A jazz musician who does many things well, and Nick Fraser does many things very well indeed, could easily
lose sight of himself in the clamour for his services. No musician is in greater demand on the Toronto scene these
days than the 36-year-old drummer and yet Fraser, to his credit, has established a fascinating body of work that’s
entirely his own, one that documents a consistently thoughtful, left-of-centre perspective on contemporary jazz.
Beginning with his first trio CD, Owls in Daylight (1997), continuing through his recordings with the quintet
Drumheller — Drumheller (2005), Wives (2006) and Glint (2009) — and turning now to Towns and Villages, a quartet
session with the New York saxophonist Tony Malaby, Fraser has explored the nature of freedom and abstraction in
jazz, moving unassumingly, yet imaginatively, in, out of, between and beyond the music’s various traditions.
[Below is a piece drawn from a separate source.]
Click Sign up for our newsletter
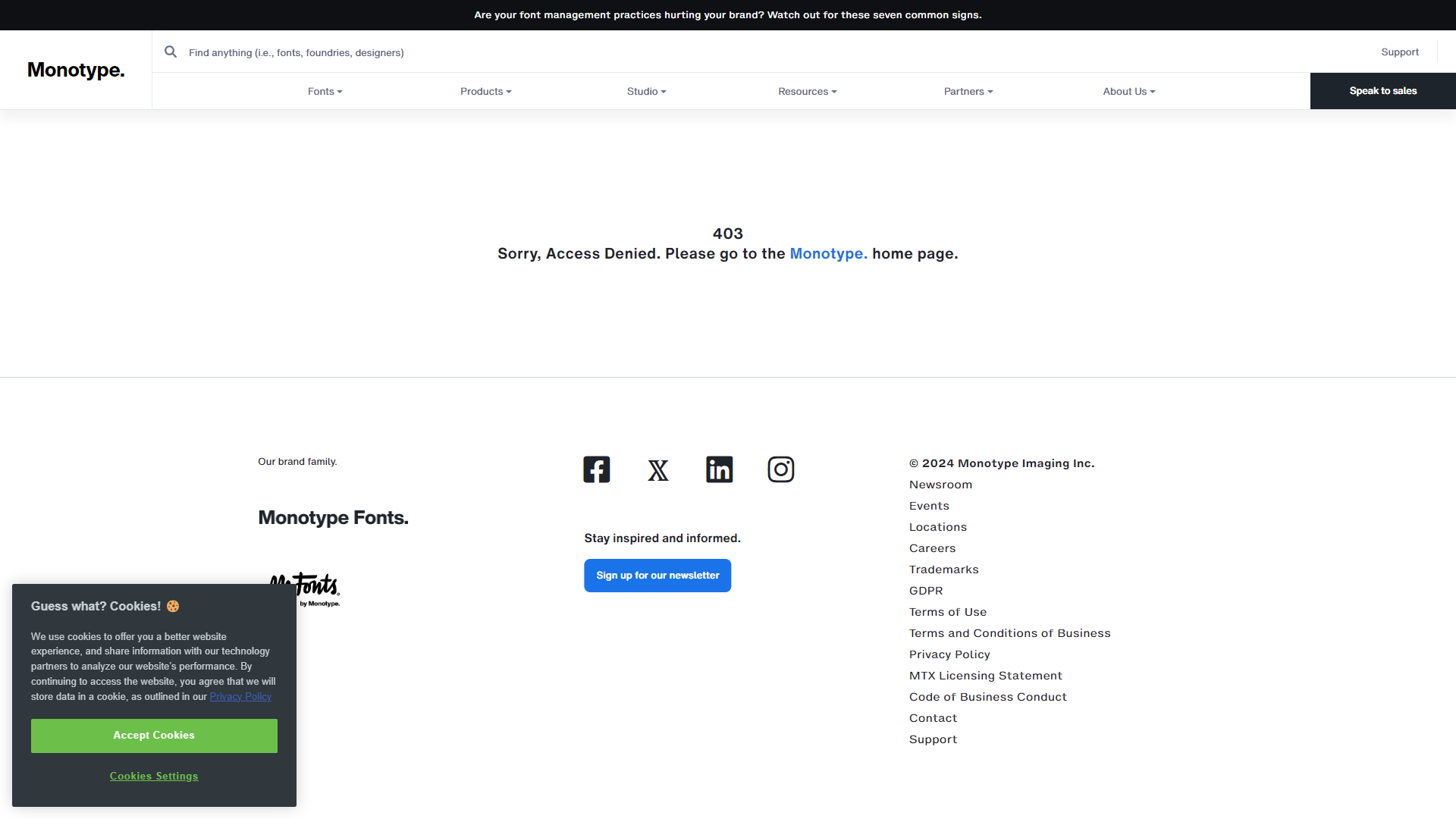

It’s in his compositions, which are typically the slightest of melodic turns, sometimes with an Ornette-ish curl — just
a few notes repeated, and repeated again, to both catchy and compelling effect. And it’s in his drumming, which is
measured more in velocity than in volume, but measured all the same — a fast, shifting undertow of precisely struck
and carefully shaped textures and rhythms.
As an aside, it’s worth musing that Drumheller, also the name of a town in southern Alberta, is the better part of an
anagram for “Hell of a drummer.” Enough said.
Fraser’s apparent fascination with Canada’s smaller communities continues on Towns and Villages, which features
group improvisations named for Prescott and Spencerville in eastern Ontario and Hundred Mile House in southeastern
British Columbia; a musician does not tour Canada as often as Fraser has without getting to know its highways,
byways and stopovers.
Fraser originally intended Towns and Villages to present Tony Malaby in the company of two bassists, Torontonians
Andrew Downing and Rob Clutton, a format, he suggests, that was inspired by Ornette Coleman’s recent quartet and
by such recordings as Bill Dixon’s two volumes of Vade Mecum, Joe Lovano’s Universal Language and Dewey
Redman’s Soundsigns; still other recordings by Albert Ayler and the young Tony Williams also come to mind, and in
fact Ayler and Williams seem no less like fleeting points of reference for Towns and Villages than Coleman, Dixon, Lovano
and Redman.
In the event, Downing, who is also an accomplished cellist, proposed the alternative instrumentation heard here; his
cello serves either as a keening second voice to Malaby’s taut, sculpted tenor and soprano solos, all sinew and strain,
or as complementary counterweight to the heft and purpose of Clutton’s steadfast bass lines.
Fraser in turn makes the most, and the best, of his resources to give each of the 12 pieces on Towns and Villages — no
matter how free, no matter how abstract, from the rumble and grind of Prescott: The Fort Town to the dark, stirring
beauty of Ballad for Lydia — its own sense of logic, proportion and clarity.